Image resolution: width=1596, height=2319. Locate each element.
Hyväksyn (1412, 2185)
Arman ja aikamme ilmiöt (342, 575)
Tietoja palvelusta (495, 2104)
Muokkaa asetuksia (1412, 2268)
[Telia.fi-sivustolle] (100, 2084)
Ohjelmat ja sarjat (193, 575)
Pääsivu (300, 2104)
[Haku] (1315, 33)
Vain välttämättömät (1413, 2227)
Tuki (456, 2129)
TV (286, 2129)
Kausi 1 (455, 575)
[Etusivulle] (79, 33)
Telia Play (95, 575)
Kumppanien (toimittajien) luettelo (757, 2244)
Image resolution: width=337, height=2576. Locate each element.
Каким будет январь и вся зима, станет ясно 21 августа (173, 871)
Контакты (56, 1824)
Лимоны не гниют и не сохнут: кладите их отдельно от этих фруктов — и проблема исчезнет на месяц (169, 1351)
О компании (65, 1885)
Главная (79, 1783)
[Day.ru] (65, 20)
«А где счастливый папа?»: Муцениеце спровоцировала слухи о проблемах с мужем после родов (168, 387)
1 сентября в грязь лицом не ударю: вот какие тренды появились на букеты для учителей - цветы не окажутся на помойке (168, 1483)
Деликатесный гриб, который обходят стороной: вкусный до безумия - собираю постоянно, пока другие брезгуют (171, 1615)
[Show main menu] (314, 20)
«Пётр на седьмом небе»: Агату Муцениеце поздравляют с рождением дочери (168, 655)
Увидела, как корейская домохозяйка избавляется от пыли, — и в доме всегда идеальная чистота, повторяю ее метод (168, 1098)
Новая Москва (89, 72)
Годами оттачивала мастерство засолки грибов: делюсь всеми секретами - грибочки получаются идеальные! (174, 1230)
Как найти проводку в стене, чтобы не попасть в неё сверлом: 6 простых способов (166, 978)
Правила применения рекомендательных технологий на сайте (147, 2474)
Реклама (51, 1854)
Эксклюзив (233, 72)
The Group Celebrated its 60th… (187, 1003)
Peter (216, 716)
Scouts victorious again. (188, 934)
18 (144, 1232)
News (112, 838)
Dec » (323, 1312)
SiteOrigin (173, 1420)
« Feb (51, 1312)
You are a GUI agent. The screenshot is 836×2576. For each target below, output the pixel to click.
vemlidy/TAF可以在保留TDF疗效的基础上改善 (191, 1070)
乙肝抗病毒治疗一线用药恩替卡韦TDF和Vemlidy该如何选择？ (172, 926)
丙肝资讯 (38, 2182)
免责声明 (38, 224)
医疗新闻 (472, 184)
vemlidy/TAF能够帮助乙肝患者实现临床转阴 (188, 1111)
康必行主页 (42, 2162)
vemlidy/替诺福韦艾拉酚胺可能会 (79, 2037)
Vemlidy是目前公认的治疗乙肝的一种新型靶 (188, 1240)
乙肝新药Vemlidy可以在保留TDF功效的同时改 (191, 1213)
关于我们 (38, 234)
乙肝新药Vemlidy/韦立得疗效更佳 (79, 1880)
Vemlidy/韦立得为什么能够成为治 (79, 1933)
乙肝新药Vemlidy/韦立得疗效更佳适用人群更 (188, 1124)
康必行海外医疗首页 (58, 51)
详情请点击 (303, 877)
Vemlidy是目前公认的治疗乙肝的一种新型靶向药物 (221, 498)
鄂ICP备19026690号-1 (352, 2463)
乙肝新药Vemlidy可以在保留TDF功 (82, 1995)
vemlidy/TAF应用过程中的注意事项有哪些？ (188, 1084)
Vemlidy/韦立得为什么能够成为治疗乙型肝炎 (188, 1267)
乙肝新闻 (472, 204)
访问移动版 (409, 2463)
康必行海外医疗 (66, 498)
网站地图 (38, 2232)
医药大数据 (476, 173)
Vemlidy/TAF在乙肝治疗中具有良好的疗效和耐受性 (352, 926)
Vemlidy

Your instructions. In full and without alteration, write out the data above.

Solution to this task.
Image resolution: width=1596, height=2319. Locate each element.
Hyväksyn (1412, 2185)
Arman ja aikamme ilmiöt (342, 575)
Tietoja palvelusta (495, 2104)
Muokkaa asetuksia (1412, 2268)
[Telia.fi-sivustolle] (100, 2084)
Ohjelmat ja sarjat (193, 575)
Pääsivu (300, 2104)
[Haku] (1315, 33)
Vain välttämättömät (1413, 2227)
Tuki (456, 2129)
TV (286, 2129)
Kausi 1 (455, 575)
[Etusivulle] (79, 33)
Telia Play (95, 575)
Kumppanien (toimittajien) luettelo (757, 2244)
Image resolution: width=337, height=2576. Locate each element.
Каким будет январь и вся зима, станет ясно 21 августа (173, 871)
Контакты (56, 1824)
Лимоны не гниют и не сохнут: кладите их отдельно от этих фруктов — и проблема исчезнет на месяц (169, 1351)
О компании (65, 1885)
Главная (79, 1783)
[Day.ru] (65, 20)
«А где счастливый папа?»: Муцениеце спровоцировала слухи о проблемах с мужем после родов (168, 387)
1 сентября в грязь лицом не ударю: вот какие тренды появились на букеты для учителей - цветы не окажутся на помойке (168, 1483)
Деликатесный гриб, который обходят стороной: вкусный до безумия - собираю постоянно, пока другие брезгуют (171, 1615)
[Show main menu] (314, 20)
«Пётр на седьмом небе»: Агату Муцениеце поздравляют с рождением дочери (168, 655)
Увидела, как корейская домохозяйка избавляется от пыли, — и в доме всегда идеальная чистота, повторяю ее метод (168, 1098)
Новая Москва (89, 72)
Годами оттачивала мастерство засолки грибов: делюсь всеми секретами - грибочки получаются идеальные! (174, 1230)
Как найти проводку в стене, чтобы не попасть в неё сверлом: 6 простых способов (166, 978)
Правила применения рекомендательных технологий на сайте (147, 2474)
Реклама (51, 1854)
Эксклюзив (233, 72)
The Group Celebrated its 60th… (187, 1003)
Peter (216, 716)
Scouts victorious again. (188, 934)
18 (144, 1232)
News (112, 838)
Dec » (323, 1312)
SiteOrigin (173, 1420)
« Feb (51, 1312)
You are a GUI agent. The screenshot is 836×2576. For each target below, output the pixel to click.
vemlidy/TAF可以在保留TDF疗效的基础上改善 (191, 1070)
乙肝抗病毒治疗一线用药恩替卡韦TDF和Vemlidy该如何选择？ (172, 926)
丙肝资讯 (38, 2182)
免责声明 (38, 224)
医疗新闻 (472, 184)
vemlidy/TAF能够帮助乙肝患者实现临床转阴 (188, 1111)
康必行主页 (42, 2162)
vemlidy/替诺福韦艾拉酚胺可能会 (79, 2037)
Vemlidy是目前公认的治疗乙肝的一种新型靶 (188, 1240)
乙肝新药Vemlidy可以在保留TDF功效的同时改 (191, 1213)
关于我们 (38, 234)
乙肝新药Vemlidy/韦立得疗效更佳 (79, 1880)
Vemlidy/韦立得为什么能够成为治 (79, 1933)
乙肝新药Vemlidy/韦立得疗效更佳适用人群更 (188, 1124)
康必行海外医疗首页 (58, 51)
详情请点击 (303, 877)
Vemlidy是目前公认的治疗乙肝的一种新型靶向药物 (221, 498)
鄂ICP备19026690号-1 (352, 2463)
乙肝新药Vemlidy可以在保留TDF功 (82, 1995)
vemlidy/TAF应用过程中的注意事项有哪些？ (188, 1084)
Vemlidy/韦立得为什么能够成为治疗乙型肝炎 (188, 1267)
乙肝新闻 (472, 204)
访问移动版 (409, 2463)
康必行海外医疗 (66, 498)
网站地图 (38, 2232)
医药大数据 (476, 173)
Vemlidy/TAF在乙肝治疗中具有良好的疗效和耐受性 (352, 926)
Vemlidy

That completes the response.